Dec 3, 2008
Local retailers report slow-to-steady salesBy Jim StrineChronicleLedgerNewsGroup.com

Local businesswoman Paulette Flicker has a David vs. Goliath approach to local retail – she’s David while Goliath slashes prices, doesn’t know your name and doesn’t care.”We’re like the little guys watching the giants fight it out,” she said of the downturn in the nation’s economy. “Small businesses will survive better than some giants.”

Though she admits local retail sales are a “down a little” – a fate even national retailers haven’t escaped lately – she said she feels small businesses will always offer more bang for a customer’s buck.

“You get what you pay for,” says Flicker, who owns Down a Country Road in Hummelstown and is president of the Hummelstown Business and Professional Association (HBPA).

For instance, she said that cheaper candles bought at a chain store don’t compare to ones she shops at wholesale shows. There is, after all, a proper way for a candle to burn, Flicker pointed out, and that kind of education is something you just won’t find in a big box.

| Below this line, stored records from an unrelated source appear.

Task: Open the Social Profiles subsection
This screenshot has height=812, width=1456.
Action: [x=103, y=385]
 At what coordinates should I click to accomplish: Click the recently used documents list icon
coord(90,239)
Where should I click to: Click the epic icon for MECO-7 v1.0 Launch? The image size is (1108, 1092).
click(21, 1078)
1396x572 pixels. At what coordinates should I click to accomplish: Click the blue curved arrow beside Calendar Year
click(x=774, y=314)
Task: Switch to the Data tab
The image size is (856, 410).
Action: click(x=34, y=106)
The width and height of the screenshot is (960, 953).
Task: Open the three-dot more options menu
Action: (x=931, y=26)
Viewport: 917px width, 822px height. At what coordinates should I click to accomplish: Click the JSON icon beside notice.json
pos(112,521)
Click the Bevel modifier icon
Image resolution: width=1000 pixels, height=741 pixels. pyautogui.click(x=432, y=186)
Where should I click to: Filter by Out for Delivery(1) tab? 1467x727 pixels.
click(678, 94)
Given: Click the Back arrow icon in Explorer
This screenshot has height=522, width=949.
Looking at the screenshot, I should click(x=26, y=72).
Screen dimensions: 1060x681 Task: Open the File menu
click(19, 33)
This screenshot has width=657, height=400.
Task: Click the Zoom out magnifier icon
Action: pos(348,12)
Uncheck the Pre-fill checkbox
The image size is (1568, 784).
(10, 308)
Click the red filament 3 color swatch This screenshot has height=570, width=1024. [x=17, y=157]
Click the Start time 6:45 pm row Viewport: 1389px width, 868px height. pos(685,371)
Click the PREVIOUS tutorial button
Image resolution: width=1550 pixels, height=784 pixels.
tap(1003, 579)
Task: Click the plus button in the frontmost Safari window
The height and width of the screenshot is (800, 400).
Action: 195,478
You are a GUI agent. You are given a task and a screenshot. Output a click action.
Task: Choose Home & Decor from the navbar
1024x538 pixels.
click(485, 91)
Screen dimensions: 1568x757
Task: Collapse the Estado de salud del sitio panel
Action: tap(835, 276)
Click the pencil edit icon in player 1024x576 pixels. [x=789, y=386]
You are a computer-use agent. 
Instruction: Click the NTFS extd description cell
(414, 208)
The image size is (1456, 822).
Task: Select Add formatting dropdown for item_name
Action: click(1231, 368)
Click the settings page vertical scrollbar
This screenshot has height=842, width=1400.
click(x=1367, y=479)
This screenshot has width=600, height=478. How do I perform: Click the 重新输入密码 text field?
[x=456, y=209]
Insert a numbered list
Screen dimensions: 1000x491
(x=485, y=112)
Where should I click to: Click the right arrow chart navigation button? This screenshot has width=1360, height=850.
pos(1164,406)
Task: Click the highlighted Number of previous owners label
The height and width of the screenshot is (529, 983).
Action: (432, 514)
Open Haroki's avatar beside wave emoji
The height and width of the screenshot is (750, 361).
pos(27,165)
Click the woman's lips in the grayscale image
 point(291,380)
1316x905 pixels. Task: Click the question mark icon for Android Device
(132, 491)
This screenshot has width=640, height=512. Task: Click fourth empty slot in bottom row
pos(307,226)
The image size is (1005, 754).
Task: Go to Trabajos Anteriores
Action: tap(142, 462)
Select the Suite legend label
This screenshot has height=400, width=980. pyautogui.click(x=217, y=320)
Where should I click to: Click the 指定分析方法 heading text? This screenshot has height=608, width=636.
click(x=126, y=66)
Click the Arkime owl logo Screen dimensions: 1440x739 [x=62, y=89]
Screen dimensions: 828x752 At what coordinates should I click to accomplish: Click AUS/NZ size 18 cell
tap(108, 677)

“(There) it’s just their job,” she added. “They couldn’t care less about the customer.

“Most of your small businesses go to wholesale shows and pick out things with clients in mind,” she said. “They look for uniqueness. You want something that’s not on a shelf where there’s 50 of them.”

But it’s not just product and service small businesses have in their favor through tough times, Flicker said. It’s also about the way small businesses work – and can work together. Through the kind of association HBPA represents, working together, she said, allows local businesses to share and refer customers and to view each other as ‘buddies’ instead of competition.

This coming weekend’s Hummels-town Holiday Happenings is one such way local retailers are working together to keep sales warmed up through the holidays. Banding together and drawing customers out and downtown is something HBPA does a lot of, Flicker said.

“Until you shout you’re never going to make the sale,” she said.

Of course, having to shout over the constant whir of big business takes its toll. “There are so many people who don’t know certain businesses exist,” Flicker said.

Hershey’s Briarcrest Shopping Village is home to another local co-op of retailers. “The Frog and the Toad” owner Pam Hastings said she does everything she can to find new customers.

“It’s very difficult this time and day to compete with the outlets,” she said while minding the register of her women’s boutique. “But I’m true to my local customers. You can’t beat that.”